Ослабляя локоть, он посмотрел сквозь решетку. Он просканировал клетки через дорогу, ярус на уровне, но не увидел, что никто не смотрит на него, и никто не проснулся. Ни одна душа не пошевелилась, подверженные телам казались еще такими же продуктами восковых фигур, или как будто они плыли в холодную приостановку времени.
«Ли. , , Ли Фонтана. «Шепот ближе, чем эти далекие камеры, и столь же коварны, как гул. Он не мог сказать направление, казалось, исходил от всех вокруг него, от потолка, изнутри самой камеры и через бетонные стены по обе стороны от него. Какие бы мысли ни скользнули в сознание Ли в тот момент, он оттолкнул все изображения, которые он не хотел рассматривать. Но потом внезапно начались храмовые храпы, кашель, звон плоских металлических кроватей, когда какой-то спящий сбросил напряжение или перевернулся. Возможно, он представлял себе шепот, который, как он думал, слышал, тоже представлял себе эту паузу во времени. Добравшись до своей книги, он растянулся, потянул одеяло, дрожал, пытаясь согреться, прочитать и не оглядываться вокруг, не обращать внимания ни на что, кроме дешевого романа.
«Фонтан. Ли Фонтана.
Никто не был за решеткой. Но тень лежала на его одеяле, ночная тень высокого человека, прорезавшего темные полосы, которые были брошены железными прутьями. Он прищурился, но все же коридор был пуст, не преломленный ни одной фигурой. Никто не заглядывал в него, и никто не мог объяснить, как темная фигура смело смещается по его покрытым ногам. Но тяжелое недомогание прижалось к нему, ослабляя его, поэтому ему пришлось отступить назад, лечь на спину, наблюдать темный отпечаток, наблюдать за пустым пространством за решеткой, пустым коридором. Он оставался неподвижным, как если бы он столкнулся с намотанным грохотом, словно едва заметное смещение его тела вызовет вспышку атаки.
Замороженный, он медленно поднял взгляд сквозь решетки на суровых огнях, надеясь, что, когда он оглянется, тень мужчины исчезнет. Кислотное свечение над головой ослепило его, он смотрел, пока его глаза не полились, а затем снова опустил глаза, вытирая слезы углем одеяла, надеясь, что призрак исчезнет. Его видение поплыло с красными следами, и только через несколько мгновений он мог разглядеть тень, все еще пробитую через его кровать.
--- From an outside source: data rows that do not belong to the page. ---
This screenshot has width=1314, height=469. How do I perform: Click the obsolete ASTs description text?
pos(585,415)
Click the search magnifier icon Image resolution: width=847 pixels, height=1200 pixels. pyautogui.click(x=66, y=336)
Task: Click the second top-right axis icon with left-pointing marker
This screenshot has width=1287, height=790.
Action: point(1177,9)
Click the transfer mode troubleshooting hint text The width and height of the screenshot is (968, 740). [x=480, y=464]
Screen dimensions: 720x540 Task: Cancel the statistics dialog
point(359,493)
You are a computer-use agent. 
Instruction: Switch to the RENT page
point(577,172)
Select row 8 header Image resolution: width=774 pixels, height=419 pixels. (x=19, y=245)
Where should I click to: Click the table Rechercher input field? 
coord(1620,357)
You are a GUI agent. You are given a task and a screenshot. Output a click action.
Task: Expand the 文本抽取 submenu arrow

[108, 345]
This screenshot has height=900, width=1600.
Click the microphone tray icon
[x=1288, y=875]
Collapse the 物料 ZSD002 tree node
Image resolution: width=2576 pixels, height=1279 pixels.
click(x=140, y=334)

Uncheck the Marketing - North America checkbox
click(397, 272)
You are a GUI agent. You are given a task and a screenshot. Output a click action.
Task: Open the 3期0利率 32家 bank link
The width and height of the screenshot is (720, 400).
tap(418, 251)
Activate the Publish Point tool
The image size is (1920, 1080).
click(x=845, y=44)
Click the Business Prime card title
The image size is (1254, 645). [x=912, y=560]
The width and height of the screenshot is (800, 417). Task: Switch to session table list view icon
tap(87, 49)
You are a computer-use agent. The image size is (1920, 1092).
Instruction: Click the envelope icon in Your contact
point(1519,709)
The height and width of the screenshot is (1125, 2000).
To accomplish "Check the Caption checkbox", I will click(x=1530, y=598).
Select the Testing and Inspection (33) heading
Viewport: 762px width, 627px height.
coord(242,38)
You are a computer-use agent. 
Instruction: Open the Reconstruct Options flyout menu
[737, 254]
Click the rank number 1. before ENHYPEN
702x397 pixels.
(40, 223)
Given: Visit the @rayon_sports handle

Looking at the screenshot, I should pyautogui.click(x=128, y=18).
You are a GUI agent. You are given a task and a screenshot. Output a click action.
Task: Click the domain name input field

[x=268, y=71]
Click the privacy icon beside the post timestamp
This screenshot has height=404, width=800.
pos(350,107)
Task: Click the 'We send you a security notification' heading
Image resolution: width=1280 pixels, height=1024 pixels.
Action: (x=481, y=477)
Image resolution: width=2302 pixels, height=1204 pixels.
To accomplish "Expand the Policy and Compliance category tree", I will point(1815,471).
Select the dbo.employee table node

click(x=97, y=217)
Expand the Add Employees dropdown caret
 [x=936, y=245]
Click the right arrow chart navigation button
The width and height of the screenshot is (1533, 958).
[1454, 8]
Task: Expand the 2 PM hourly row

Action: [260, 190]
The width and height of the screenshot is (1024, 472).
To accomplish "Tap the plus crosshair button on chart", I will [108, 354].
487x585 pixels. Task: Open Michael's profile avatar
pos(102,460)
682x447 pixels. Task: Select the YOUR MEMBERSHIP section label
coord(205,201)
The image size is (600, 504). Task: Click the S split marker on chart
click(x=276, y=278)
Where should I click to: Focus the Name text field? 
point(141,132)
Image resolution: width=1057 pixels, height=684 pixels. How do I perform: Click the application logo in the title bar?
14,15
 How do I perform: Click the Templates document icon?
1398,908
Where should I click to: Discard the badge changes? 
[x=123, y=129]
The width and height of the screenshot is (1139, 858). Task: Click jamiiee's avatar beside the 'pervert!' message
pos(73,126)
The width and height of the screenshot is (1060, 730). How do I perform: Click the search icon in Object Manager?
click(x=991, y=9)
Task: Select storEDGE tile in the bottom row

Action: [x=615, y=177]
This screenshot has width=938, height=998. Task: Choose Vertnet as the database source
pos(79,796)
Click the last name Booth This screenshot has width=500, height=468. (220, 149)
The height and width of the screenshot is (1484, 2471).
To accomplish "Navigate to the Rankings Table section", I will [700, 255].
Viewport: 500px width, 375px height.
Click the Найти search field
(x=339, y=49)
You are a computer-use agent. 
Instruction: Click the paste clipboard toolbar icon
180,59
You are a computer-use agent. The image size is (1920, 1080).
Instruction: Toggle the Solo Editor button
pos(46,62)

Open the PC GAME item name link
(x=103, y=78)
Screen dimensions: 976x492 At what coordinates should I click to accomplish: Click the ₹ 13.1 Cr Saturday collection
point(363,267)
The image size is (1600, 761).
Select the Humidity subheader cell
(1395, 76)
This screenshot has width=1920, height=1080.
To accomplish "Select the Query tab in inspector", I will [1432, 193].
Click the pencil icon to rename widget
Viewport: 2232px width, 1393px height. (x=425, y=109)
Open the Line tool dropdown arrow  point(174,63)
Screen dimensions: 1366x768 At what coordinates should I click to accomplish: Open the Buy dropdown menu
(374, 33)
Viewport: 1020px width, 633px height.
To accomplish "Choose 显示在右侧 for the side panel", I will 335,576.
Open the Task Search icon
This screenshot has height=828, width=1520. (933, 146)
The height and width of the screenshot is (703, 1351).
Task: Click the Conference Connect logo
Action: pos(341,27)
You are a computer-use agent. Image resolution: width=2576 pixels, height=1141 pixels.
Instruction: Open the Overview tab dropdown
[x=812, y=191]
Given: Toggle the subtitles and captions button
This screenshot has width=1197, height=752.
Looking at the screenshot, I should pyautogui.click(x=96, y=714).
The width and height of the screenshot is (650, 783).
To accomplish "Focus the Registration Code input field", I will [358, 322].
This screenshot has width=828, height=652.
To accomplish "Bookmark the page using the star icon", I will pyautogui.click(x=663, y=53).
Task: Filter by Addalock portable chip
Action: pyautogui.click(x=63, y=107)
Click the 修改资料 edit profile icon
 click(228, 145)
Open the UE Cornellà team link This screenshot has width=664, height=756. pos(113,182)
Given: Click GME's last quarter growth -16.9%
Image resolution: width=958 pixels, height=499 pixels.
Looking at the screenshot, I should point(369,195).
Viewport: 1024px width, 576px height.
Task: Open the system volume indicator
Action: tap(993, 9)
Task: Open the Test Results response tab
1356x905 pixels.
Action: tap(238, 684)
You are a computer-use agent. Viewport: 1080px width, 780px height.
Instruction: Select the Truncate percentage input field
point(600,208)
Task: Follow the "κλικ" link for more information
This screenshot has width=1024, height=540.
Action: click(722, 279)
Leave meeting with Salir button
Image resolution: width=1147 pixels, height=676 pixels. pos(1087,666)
Но теперь он также видел, как за решеткой висела тусклая тьма, серая мазка, такая же эфемерная, как дым, дрейфующий и движущийся в коридоре, зависающий с собственной жизнью, какая-то ужасающая форма жизни, которая наблюдала за ним, - но как этот тонкий и смещающийся мазок отбросил суровый черный тень, который так резко прорезал его кровать?
Он тихонько опустил руку под подушку и потянулся к заостренному металлическому стержню, который держал там. Что бы ни бросило тень, ясно ли он ее увидел или нет, может быть, она почувствовала тягу клинка. Его пальцы коснулись холодной стали, но когда он попытался схватить самодельный нож, его рука не сдвинулась с места, она застыла на месте. Он попытался отскочить от койки, но он не мог сдвинуть ноги, его тело было обездвижено, он больше не мог двигаться, чем каменная плита упала на провисающую койку. Когда он попытался крикнуть охраннику, его голос был заперт в тишине в сжатых легких.